── Selected extract ──

At the meeting, the vice chairperson of the group, talked of the value of the database both for their own farming and for the 120 farmers each CKW, on average, connects with. Before the programme started, for example, many farmers believed that a banana tree with a lot of leaves meant it was healthy. Information gained from the Grameen Foundation database taught them to prune leaves on banana trees to ensure nutrients go towards the growth of the fruit rather than the foliage.
In a sense this knowledge has given them confidence, both in their own decision-making and in teaching others. One CKW talked of how his social standing in the community had increased. Before the programme he lacked confidence to address his peers but now felt he could talk to anyone and they would listen, regardless of religion or political leanings. "When I have the phone in my hand, serving the farmer, I feel comfortable and they trust the information."
Access to such an information source is essential. One farmer couldn't understand why his goats were getting pregnant but not giving birth. According to the database, goats, if under fed or undernourished, will absorb a foetus. The CKW was able to point the farmer to a vet who advised on feeding and he now has a healthy breeding herd of goats.
Bugs in the system
But it hasn't all been good experiences. While witnessing a CKW use his phone to help a farmer whose cassava crop was yellowing and rotting indicated the ease with which such plant afflictions could be diagnosed, it was clear that for that farmer the information had come too late. The treatment prescribed was for the crops affected to be destroyed before it spread but his entire crop was already affected, leaving him with fears over his family's food security for the coming year, although preventing him from taking cuttings and perhaps losing any subsequent harvest.
It also became evident that, as in the west, information flows are not always perfect. Sometimes your WiFi is slow or refuses to connect, sometimes the search terms you use yield unhelpful results, and this is true of the CKW initiative too. Phones can suffer technical problems that need to be fixed while complex problems that fall into multiple search categories can be difficult to diagnose without expert knowledge.

───

### Task set:
a) In the farming database article, how many farmers does each CKW connect with on average?
b) Extend the farming database article from where it stops.
The material after this point isn't needed.

── Collected material ──

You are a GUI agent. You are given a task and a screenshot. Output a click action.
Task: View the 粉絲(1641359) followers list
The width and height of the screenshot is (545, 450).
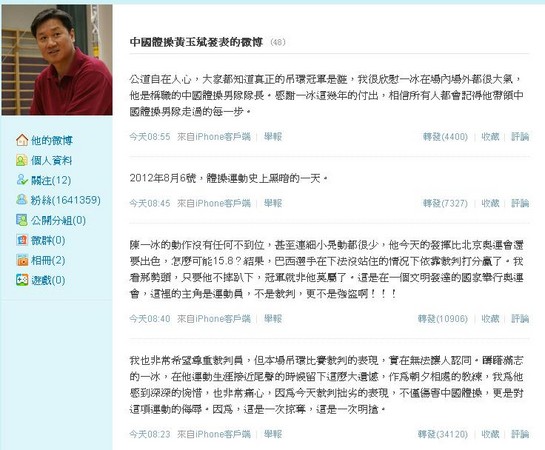pos(66,200)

───

### Your written answers:
a) 120

b)
The CKW initiative does aim to address most bugs in the system. Agricultural and other experts are just a phone call away at a call centre CKWs can contact when issues arise. A data validation officer and field officer also maintain regular contact, attending monthly meetings, in the event of any technical or other problems.
And the programme is still a work in progress: they are aiming for 100% self-sufficiency, introducing new apps such as the acreage mapping tool and fertiliser calculator, and they are looking to expand into other countries. The National Agricultural Advisory Service (NAADS) in Uganda has also recently decided to pilot the use of the CKW initiative as part of their own extension system.
Despite problems in the delivery, the value of this information cannot be overestimated. Information is crucial if farmers are to boost lagging productivity seen in much of sub-Saharan Africa, engage more with markets and adapt to coming challenges. Charles Ogang, President of the Uganda National Farmers Federation said that "it is difficult to exploit people when they know how to access information".
Information is priceless because it empowers people to make better decisions but information is only one part of the solution. Farmers also need inputs, land rights and better infrastructure to name a few. Perhaps knowing what they need and finding out where to get it is the first step in this process.